* REQUIRED ACTION: Print all entries precisely as they are written.

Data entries
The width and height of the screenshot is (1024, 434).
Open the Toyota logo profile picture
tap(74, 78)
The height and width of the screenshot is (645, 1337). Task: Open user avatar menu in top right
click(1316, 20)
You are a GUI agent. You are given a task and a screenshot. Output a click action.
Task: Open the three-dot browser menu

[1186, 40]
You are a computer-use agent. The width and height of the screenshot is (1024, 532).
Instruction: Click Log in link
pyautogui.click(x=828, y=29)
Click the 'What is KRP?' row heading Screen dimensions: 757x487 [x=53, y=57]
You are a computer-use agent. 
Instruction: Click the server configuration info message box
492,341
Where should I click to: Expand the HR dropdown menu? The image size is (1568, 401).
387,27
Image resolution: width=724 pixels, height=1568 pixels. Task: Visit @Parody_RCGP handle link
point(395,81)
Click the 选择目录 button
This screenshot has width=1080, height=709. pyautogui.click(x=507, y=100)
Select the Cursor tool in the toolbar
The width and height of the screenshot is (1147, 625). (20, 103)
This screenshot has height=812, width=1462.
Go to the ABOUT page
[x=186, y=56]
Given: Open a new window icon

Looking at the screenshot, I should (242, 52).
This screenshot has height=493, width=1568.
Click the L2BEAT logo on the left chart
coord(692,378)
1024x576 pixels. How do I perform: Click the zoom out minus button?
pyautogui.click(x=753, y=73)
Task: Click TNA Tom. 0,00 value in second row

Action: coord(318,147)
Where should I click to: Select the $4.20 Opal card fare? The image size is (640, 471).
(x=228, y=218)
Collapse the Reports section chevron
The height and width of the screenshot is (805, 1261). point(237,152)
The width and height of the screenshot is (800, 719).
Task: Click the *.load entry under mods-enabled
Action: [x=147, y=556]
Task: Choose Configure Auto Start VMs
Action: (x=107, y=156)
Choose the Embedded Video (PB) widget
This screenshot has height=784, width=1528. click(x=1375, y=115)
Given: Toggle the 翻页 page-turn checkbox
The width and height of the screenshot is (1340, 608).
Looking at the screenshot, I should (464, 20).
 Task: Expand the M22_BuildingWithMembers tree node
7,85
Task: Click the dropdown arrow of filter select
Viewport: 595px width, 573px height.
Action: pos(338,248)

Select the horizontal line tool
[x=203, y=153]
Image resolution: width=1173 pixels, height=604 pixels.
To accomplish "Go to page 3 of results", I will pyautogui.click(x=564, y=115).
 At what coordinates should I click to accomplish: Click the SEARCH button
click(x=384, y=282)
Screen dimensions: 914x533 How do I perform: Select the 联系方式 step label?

* EXERCISE OUTPUT:
The width and height of the screenshot is (1024, 434).
Open the Toyota logo profile picture
tap(74, 78)
The height and width of the screenshot is (645, 1337). Task: Open user avatar menu in top right
click(1316, 20)
You are a GUI agent. You are given a task and a screenshot. Output a click action.
Task: Open the three-dot browser menu

[1186, 40]
You are a computer-use agent. The width and height of the screenshot is (1024, 532).
Instruction: Click Log in link
pyautogui.click(x=828, y=29)
Click the 'What is KRP?' row heading Screen dimensions: 757x487 [x=53, y=57]
You are a computer-use agent. 
Instruction: Click the server configuration info message box
492,341
Where should I click to: Expand the HR dropdown menu? The image size is (1568, 401).
387,27
Image resolution: width=724 pixels, height=1568 pixels. Task: Visit @Parody_RCGP handle link
point(395,81)
Click the 选择目录 button
This screenshot has width=1080, height=709. pyautogui.click(x=507, y=100)
Select the Cursor tool in the toolbar
The width and height of the screenshot is (1147, 625). (20, 103)
This screenshot has height=812, width=1462.
Go to the ABOUT page
[x=186, y=56]
Given: Open a new window icon

Looking at the screenshot, I should (242, 52).
This screenshot has height=493, width=1568.
Click the L2BEAT logo on the left chart
coord(692,378)
1024x576 pixels. How do I perform: Click the zoom out minus button?
pyautogui.click(x=753, y=73)
Task: Click TNA Tom. 0,00 value in second row

Action: coord(318,147)
Where should I click to: Select the $4.20 Opal card fare? The image size is (640, 471).
(x=228, y=218)
Collapse the Reports section chevron
The height and width of the screenshot is (805, 1261). point(237,152)
The width and height of the screenshot is (800, 719).
Task: Click the *.load entry under mods-enabled
Action: [x=147, y=556]
Task: Choose Configure Auto Start VMs
Action: (x=107, y=156)
Choose the Embedded Video (PB) widget
This screenshot has height=784, width=1528. click(x=1375, y=115)
Given: Toggle the 翻页 page-turn checkbox
The width and height of the screenshot is (1340, 608).
Looking at the screenshot, I should (464, 20).
 Task: Expand the M22_BuildingWithMembers tree node
7,85
Task: Click the dropdown arrow of filter select
Viewport: 595px width, 573px height.
Action: pos(338,248)

Select the horizontal line tool
[x=203, y=153]
Image resolution: width=1173 pixels, height=604 pixels.
To accomplish "Go to page 3 of results", I will pyautogui.click(x=564, y=115).
 At what coordinates should I click to accomplish: Click the SEARCH button
click(x=384, y=282)
Screen dimensions: 914x533 How do I perform: Select the 联系方式 step label?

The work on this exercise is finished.